On rare occasions the truth gets told without the mask, as “highly unlikely” as it may be. Subject a person to pressure; deprive one of the regular comforts; let someone face a severe, unparalleled crisis – say a pandemic that destroys economic stability, exposes fragile support systems, and upends health and wellbeing – then, one’s true identity, the one that prowls within the heart might get loose.

There’s a word for this: “Apocalypse.” Sure, that word gets thrown around a lot these days, and those who employ it have gathered for Armageddon, smell Wormwood in the air, and claim to see the four horsemen of the Book of Revelation galloping toward us from the distance. No, “apocalypse” does not mean the end of the world. 

“Apocalypse” means “to unveil…to reveal…to unmask.” And that is exactly what is going on in these days of the coronavirus outbreak. People are showing themselves for who and what they really are.

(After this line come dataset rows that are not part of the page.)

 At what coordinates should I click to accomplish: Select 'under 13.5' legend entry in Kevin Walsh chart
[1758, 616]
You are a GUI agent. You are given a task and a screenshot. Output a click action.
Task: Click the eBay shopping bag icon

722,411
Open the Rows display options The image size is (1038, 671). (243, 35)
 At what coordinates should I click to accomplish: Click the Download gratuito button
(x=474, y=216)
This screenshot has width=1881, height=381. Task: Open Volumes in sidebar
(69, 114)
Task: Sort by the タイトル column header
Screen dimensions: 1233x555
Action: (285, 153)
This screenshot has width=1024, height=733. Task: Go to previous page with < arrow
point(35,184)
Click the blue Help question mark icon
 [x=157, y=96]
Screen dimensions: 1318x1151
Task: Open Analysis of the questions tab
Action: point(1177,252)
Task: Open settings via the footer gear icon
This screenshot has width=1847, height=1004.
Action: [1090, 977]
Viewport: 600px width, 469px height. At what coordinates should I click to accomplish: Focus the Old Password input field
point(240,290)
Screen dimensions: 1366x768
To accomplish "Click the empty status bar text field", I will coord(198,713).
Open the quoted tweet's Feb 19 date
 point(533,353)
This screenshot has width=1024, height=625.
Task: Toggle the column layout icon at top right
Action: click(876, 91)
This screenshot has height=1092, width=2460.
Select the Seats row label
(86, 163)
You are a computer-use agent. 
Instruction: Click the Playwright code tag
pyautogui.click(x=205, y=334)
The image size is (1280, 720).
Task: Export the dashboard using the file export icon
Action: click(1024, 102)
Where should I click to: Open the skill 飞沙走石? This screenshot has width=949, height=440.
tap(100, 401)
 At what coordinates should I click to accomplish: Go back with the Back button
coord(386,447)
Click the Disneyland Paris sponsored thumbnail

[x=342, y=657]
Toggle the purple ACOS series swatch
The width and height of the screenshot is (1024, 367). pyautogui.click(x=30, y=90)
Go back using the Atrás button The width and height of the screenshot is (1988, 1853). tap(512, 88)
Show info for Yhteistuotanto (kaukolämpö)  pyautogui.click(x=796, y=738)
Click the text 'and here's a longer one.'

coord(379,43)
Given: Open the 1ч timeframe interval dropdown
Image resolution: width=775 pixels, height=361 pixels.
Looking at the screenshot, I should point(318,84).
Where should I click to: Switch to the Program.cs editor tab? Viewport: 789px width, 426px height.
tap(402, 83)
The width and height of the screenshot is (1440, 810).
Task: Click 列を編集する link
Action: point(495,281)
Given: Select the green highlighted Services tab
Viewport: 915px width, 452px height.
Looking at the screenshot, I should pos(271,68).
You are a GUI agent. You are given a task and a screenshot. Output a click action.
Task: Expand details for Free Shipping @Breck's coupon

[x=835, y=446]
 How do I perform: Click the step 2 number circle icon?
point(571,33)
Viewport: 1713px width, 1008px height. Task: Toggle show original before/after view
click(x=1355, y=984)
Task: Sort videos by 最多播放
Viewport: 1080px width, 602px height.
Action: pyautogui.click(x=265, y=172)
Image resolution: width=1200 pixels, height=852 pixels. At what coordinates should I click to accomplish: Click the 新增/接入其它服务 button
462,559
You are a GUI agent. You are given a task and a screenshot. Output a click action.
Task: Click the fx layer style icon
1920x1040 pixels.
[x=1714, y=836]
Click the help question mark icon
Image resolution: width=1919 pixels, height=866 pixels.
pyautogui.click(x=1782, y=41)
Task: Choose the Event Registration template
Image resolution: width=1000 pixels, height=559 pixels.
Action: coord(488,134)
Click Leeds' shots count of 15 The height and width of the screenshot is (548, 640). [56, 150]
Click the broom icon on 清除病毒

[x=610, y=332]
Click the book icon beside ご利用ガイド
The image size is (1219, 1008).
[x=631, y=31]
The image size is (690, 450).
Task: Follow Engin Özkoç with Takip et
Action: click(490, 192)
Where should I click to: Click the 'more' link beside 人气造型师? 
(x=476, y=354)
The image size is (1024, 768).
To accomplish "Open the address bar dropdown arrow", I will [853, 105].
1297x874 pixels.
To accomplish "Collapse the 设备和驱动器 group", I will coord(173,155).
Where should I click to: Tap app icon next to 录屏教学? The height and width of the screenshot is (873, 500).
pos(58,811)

Some are responding with kindness and healing, going above and beyond the call of duty. Others are helping and mobilizing the best they can. People are being generous. Neighbors are looking out for one another. The pressure is squeezing out the good that is already inside of them. As Jesus said: “Good comes from a good person because they have riches stored in their hearts.”

But this great unmasking reveals further words of Jesus: “Sin comes from a sinful person because of the sin stored in the heart.” Hatefulness, selfishness, and greed; cutthroat posturing, the glorification of inequity; calloused, vacuous failures of moral leadership: The coronavirus hasn’t caused people to be this way! They were already this way! 

The pressure of the moment has simply revealed the truth – the good, the bad, and the ugly truth. And the truth is this: If people cannot rise to the perseverance, compassion, and kindness the future now demands, it was never within them in the first place.